* _Text provided_
::::::
Forum Moderators: Robert Charlton & goodroi
Month after month we see new threads regarding the 'latest serp changes', penalties, and the general overall woes of webmasters trying to figure out - "what happened?".
One thing I have yet to read (maybe it is posted somewhere - but I've yet to find it) is an evaluation of just 'how Google works' since the introduction of their Big Daddy system.
Here are my musings...
History:
Years ago, Google preformed what was referred to as the "Google Dance". The Google Dance happened approximately every 30 to 40 days and it was then you could see what new pages were added and the resulting serp changes to Google's database. At that time they had about 10 datacenters.
The next 'big' systematic change came around the time of the infamous "Florida Update". It was after that that Google started using what came to be refrred to as 'Freshbot' and 'Deepbot' and Google moved away from their ~ montly updates to what came to be known as "everflux". At this time new pages added to your site would show up (sometimes) within hours of upload and linking. Google grew to 56 active datacenters at that time.
BUT - due to unpresidented growth of the internet AND Google's inefficient system of purging their databases of 'dead - long gone - pages', their databases soon grew to an unmanageable size.
Current:
Google's solution to their buldging, out of control databases - the Big Daddy system of data handling!
Since the introduction of Big Daddy, month after month, websites (good websites) have been bouncing in and out of Googles serps AND sometimes even in and out of Googles index entirely.
I think it is about time that we consider just how this 'new system' works. Maybe then, we would have a better chance at understanding what is really happening to our sites.
Observations - since Big Daddy:
Supplimental database - Usage of a Supplimental database on a level never seen before.
Google spiders - Google spidering has changed (reduced). Google said relying on 'caching of pages more'.
Data pushes - Data Refreshes in lingo used by G employees.
Here are my speculations as to How the "New Google Works":
THE Google Index has now become 3 different Indexes OR a Three Tiered Index. There now is the Supplimental Index, the Secondary Index (where site:, link:,etc searches come from), and the PRIMARY INDEX (where the serps results come from).
::::::
* _Dataset extract_
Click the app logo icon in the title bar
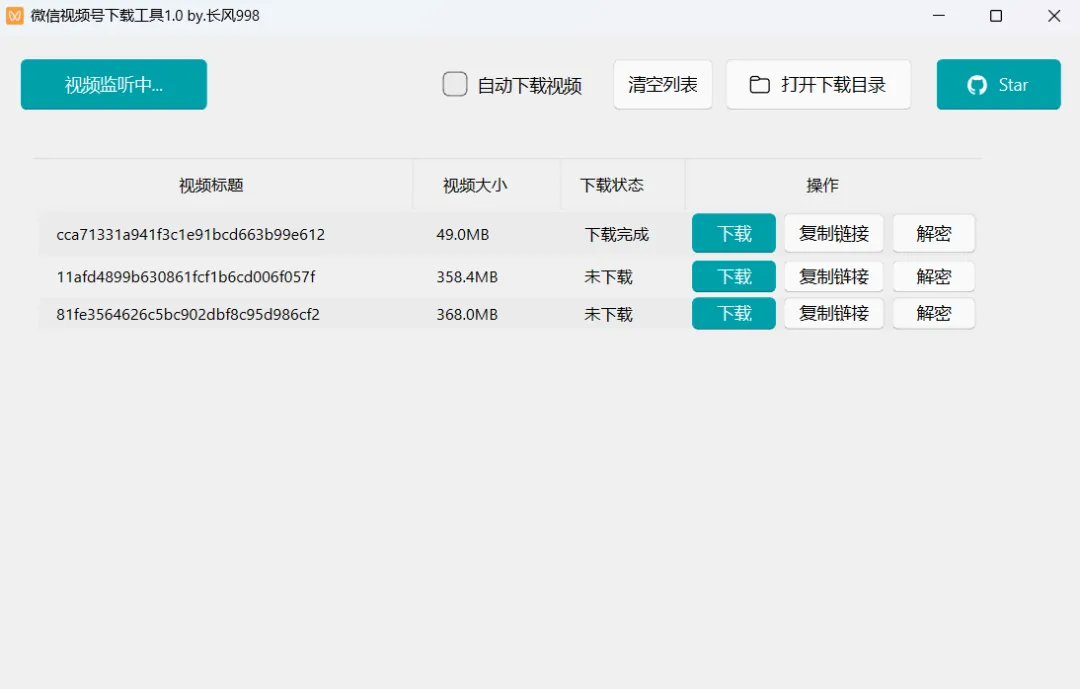Image resolution: width=1080 pixels, height=689 pixels. pyautogui.click(x=13, y=15)
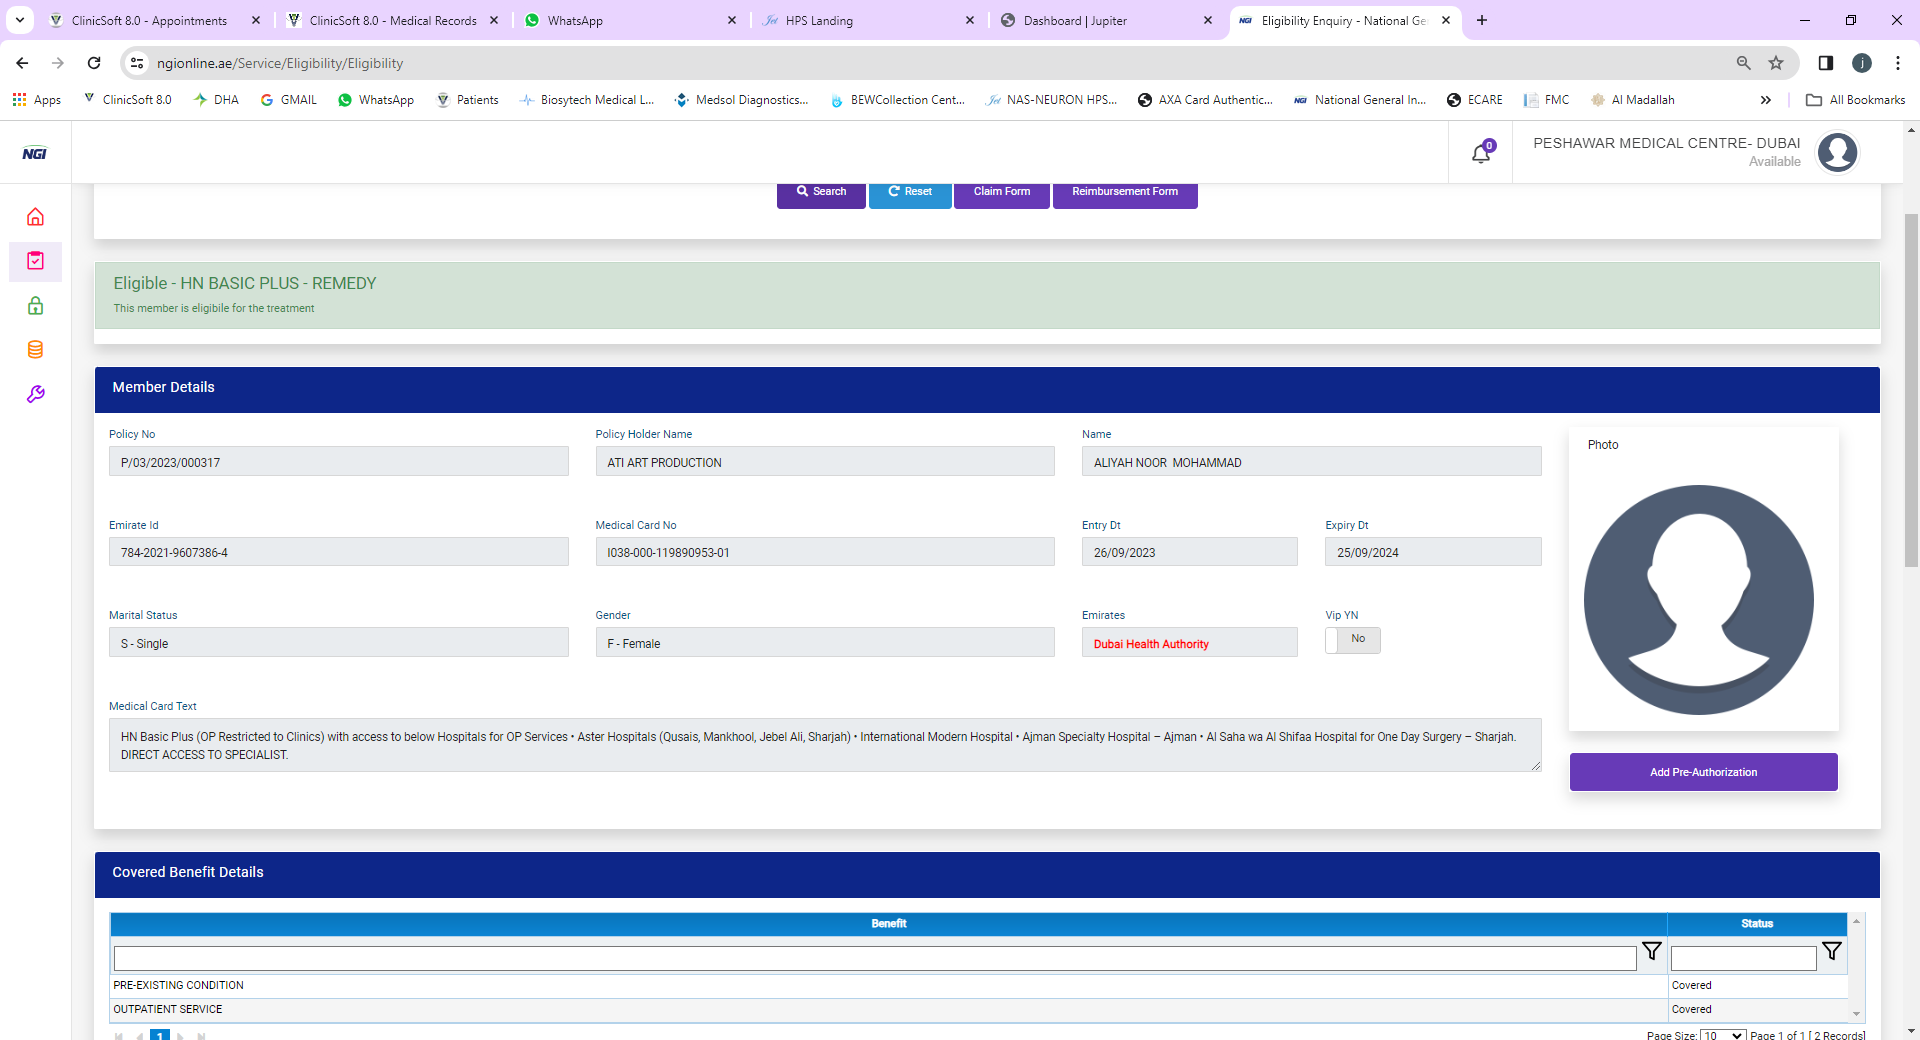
::::::
In the forum post about Google's Big Daddy system, how often did the "Google Dance" happen?

Approximately every 30 to 40 days.